Déc 052011
 
En octobre dernier, Jean-François Draperi publiait L’économie sociale et solidaire : une réponse à la crise ? Capitalisme, territoire et démocratie. Photo: Recma

En octobre dernier, Jean-François Draperi publiait L’économie sociale et solidaire : une réponse à la crise ? Capitalisme, territoire et démocratie. Le rédacteur en chef de Recma, revue internationale de l’économie sociale souhaitait y « mesurer les limites de l’économie sociale et solidaire, présenter des pistes pour une critique du capitalisme, puis inviter à une mise en question radicale en proposant des voies de réflexion et d’action générale. » Rejoint par le journal Ensemble, il a confié sa vision des enjeux sur lesquels porteront la tournée de forums régionaux de l’Année des coopératives au Québec.
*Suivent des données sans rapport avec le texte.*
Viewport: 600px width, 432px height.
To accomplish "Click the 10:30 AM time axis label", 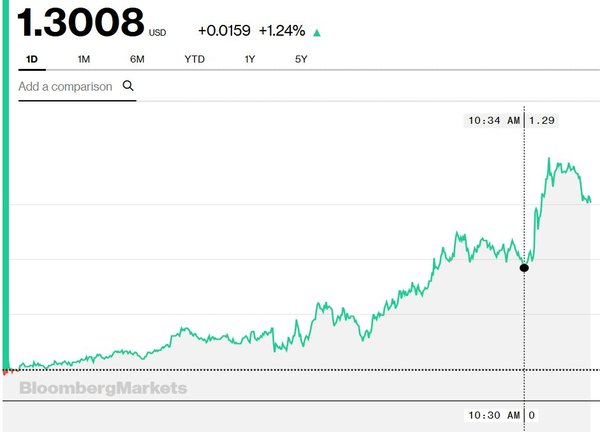I will pyautogui.click(x=494, y=415).
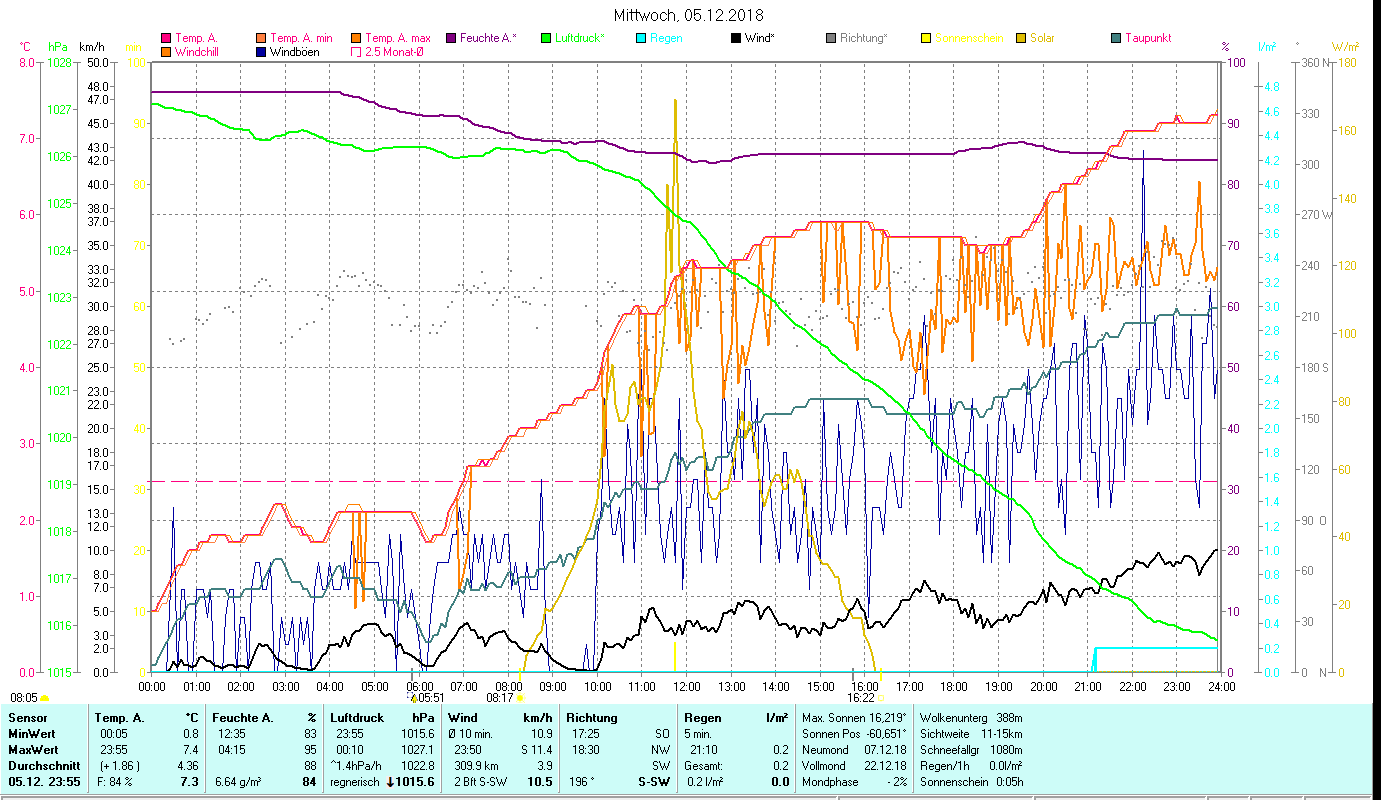Click the Luftdruck green legend square

click(x=546, y=38)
Voici la première des deux parties de cette entrevue.

Nicolas Falcimaigne, journal Ensemble : M. Draperi, vous faites la critique du capitalisme tout en révélant les limites de l’économie sociale et solidaire. Quel est votre point de vue sur la démocratisation de l’économie ?

Jean-François Draperi : Démocratiser l’économie est une nécessité pour dépasser notre actuel modèle de développement, qui produit des ravages sociaux et environnementaux précisément parce qu’il échappe au pouvoir démocratique.
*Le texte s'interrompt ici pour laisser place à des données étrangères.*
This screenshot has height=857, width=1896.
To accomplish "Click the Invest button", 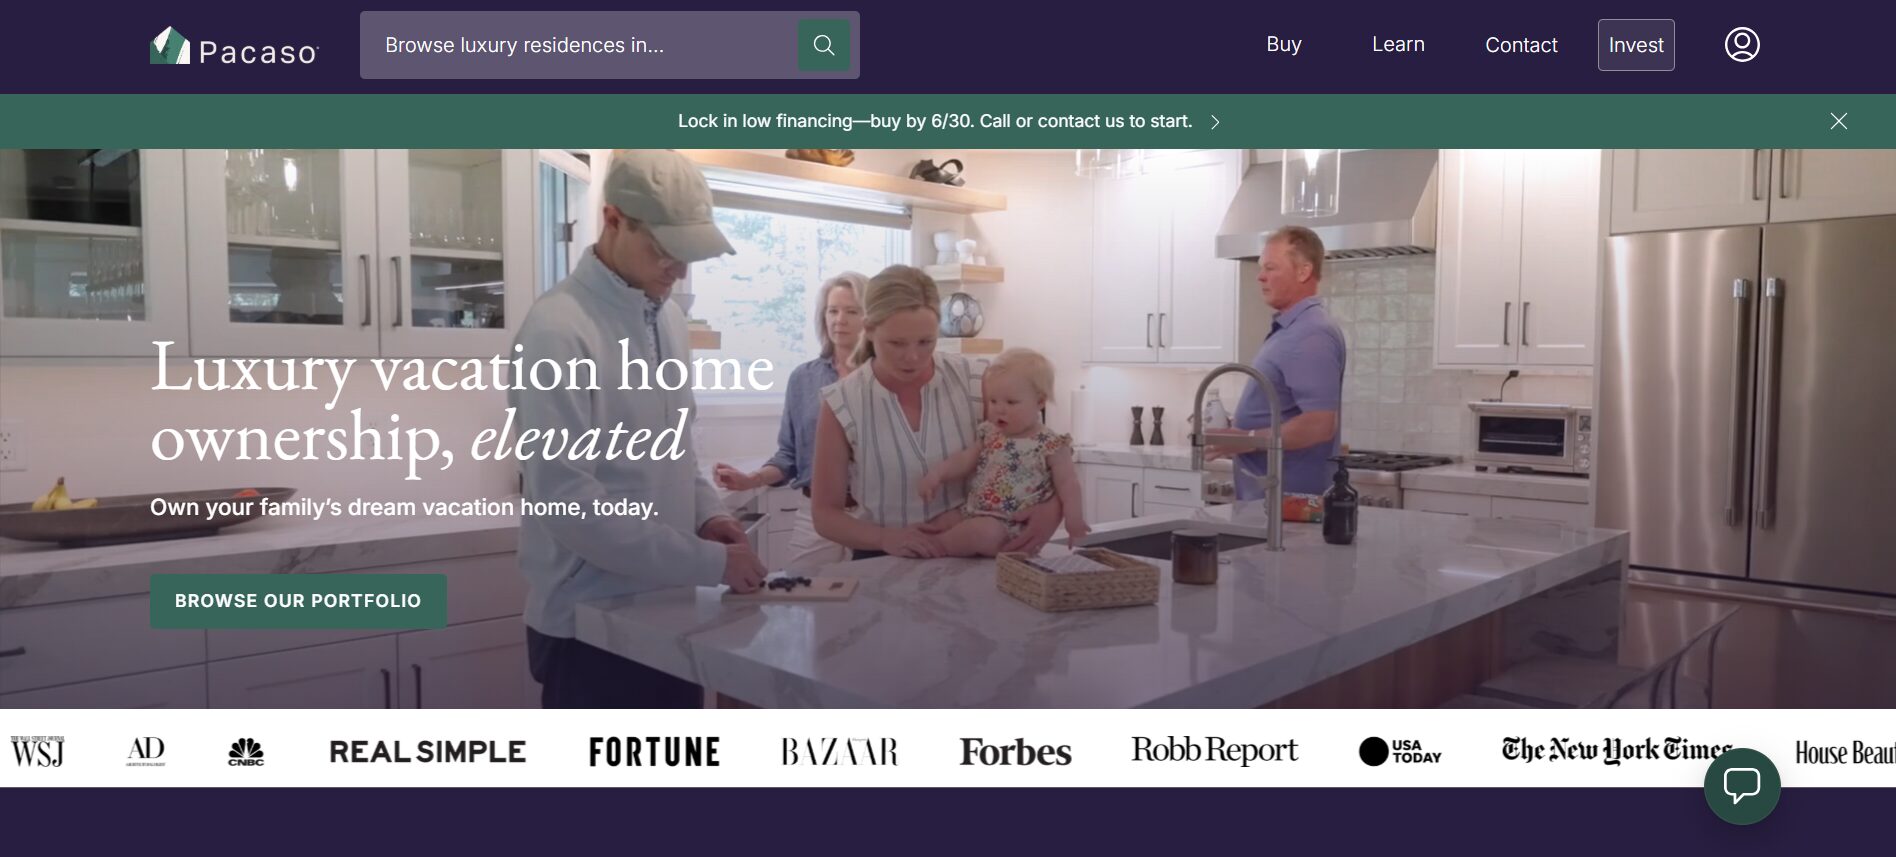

L’économie sociale et solidaire ne peut répondre aux enjeux de la société contemporaine sans établir des partenariats avec les autres économies s’appuyant sur le pouvoir des producteurs, des consommateurs ou des habitants d’un territoires, et non sur celui du capital : l’économie domestique (non marchande), l’économie de proximité des petites et moyennes entreprises et l’économie publique.

Ces économies – domestique, privée, sociale et publique – sont fondamentalement différentes, mais elles partagent une même raison d’être – l’activité et l’usage – et une même énergie – l’innovation. Des partenariats peuvent être développés, aussi bien au niveau des entreprises qu’à celui de leurs instances représentatives. Sous cet angle, l’économie sociale prolonge l’économie proprement privée – c’est-à-dire plus de 90 % des entreprises – en lui donnant les moyens de résister aux grandes entreprises. L’économie publique peut s’appuyer sur l’économie sociale pour certains services d’intérêt général.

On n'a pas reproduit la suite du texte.